I however think the relative silence around Xen security is far more of a
worry. That was my point.

------
schoen
I agree with the concern and appreciate the solution that Qubes offers.

It might be worth pointing out that some of the "hippies" also became
concerned with this and implemented their own partial solution within the X
framework decades ago -- the "secure keyboard" feature. You can see it in
action: run an xterm, Ctrl-Left Click in the window, and choose "Secure
Keyboard" from the menu. Now all X11 keyboard events are sent exclusively to
that xterm, not to any other X application (even if the other application has
focus). Caution: for these purposes the window manager is also an
"application", so you won't even be able to Alt-Tab to switch applications
while the secure keyboard mode is active!
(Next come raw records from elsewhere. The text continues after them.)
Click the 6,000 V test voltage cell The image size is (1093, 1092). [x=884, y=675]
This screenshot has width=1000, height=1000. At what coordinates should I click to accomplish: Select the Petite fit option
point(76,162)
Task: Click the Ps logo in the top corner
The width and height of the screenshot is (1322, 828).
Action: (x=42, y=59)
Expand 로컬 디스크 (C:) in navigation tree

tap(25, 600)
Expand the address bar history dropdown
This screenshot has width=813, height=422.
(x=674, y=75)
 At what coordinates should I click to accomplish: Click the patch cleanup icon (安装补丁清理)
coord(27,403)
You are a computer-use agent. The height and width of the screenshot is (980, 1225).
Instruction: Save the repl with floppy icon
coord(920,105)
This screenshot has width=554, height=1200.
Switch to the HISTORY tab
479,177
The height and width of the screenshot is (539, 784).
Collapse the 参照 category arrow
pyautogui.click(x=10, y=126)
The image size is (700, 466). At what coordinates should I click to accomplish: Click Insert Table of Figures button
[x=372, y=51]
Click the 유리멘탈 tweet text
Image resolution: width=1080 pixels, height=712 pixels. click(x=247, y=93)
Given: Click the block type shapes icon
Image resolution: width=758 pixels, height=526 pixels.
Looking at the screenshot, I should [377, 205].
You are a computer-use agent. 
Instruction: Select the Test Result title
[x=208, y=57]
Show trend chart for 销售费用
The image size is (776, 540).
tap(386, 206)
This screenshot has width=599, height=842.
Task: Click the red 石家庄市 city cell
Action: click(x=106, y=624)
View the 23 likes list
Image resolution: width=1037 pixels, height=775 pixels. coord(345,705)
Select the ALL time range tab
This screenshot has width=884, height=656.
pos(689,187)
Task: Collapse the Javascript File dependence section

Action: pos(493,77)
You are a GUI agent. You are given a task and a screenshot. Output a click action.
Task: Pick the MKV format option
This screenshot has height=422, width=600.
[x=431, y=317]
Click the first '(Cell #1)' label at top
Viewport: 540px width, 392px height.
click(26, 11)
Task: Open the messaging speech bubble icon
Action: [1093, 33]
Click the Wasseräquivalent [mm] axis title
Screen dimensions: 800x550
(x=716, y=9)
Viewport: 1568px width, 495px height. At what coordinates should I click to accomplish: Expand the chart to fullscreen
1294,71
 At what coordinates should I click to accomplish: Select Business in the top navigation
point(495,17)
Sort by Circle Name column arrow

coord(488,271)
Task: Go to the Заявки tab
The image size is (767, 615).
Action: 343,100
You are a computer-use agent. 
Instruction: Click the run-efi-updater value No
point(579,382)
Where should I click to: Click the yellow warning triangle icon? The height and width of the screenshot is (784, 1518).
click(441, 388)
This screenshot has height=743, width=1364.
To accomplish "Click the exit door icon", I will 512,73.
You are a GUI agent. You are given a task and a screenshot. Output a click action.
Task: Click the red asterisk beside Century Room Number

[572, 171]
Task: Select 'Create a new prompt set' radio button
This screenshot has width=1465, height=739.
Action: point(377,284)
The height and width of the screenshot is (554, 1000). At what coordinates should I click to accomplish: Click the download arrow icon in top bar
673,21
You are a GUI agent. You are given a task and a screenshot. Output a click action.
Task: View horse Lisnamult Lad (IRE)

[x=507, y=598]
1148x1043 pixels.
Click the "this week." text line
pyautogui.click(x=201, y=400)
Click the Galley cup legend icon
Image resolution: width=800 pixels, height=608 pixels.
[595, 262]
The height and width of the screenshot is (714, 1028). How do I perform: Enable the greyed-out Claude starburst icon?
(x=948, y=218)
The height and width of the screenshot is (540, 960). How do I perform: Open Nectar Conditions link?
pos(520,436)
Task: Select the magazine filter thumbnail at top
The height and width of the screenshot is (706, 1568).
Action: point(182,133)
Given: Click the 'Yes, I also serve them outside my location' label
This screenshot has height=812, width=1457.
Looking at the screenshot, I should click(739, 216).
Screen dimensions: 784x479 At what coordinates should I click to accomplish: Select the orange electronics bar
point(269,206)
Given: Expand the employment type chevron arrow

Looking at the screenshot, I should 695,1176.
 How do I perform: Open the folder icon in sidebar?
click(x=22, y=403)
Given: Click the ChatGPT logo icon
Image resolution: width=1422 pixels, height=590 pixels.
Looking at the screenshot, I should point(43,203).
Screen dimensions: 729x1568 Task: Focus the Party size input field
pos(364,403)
The X11 developers assumed that you would use the Secure Keyboard feature
while typing important passwords. There's a pretty elaborate discussion of
this in the man page for xterm(1).

There, the threat that they're most focused on is remote display access from
applications on other hosts, rather than malicious software potentially
running on the local host. For example, the authors of xterm fear that you'll
be using machines foo and bar in the same computer lab, and run "xhost foo" on
bar, and then an attacker will rsh into foo and log in to their account there
and then run "DISPLAY=bar:0 keyboard_sniffer" from their account on foo,
whereupon the X server on bar will conclude that the remote client request
from foo is perfectly legitimate because you told it to accept all X11
connections originating from foo.

Of course the secure keyboard feature only partially mitigates one aspect of
this threat, while Qubes offers a much more thoroughgoing and useful
mitigation to a larger range of things. (I might also mention ptrace, where
recent Linux distributions have activated a kernel policy which forbids, by
default, having a non-root process start to ptrace another running process
that isn't its child. I believe this was in response to malware grabbing
private keys from programs like ssh-agent via the ptrace interface. Oops. It
does also mean that you can't strace -p or gdb attach something that's already
running, unless you become root and change the policy.)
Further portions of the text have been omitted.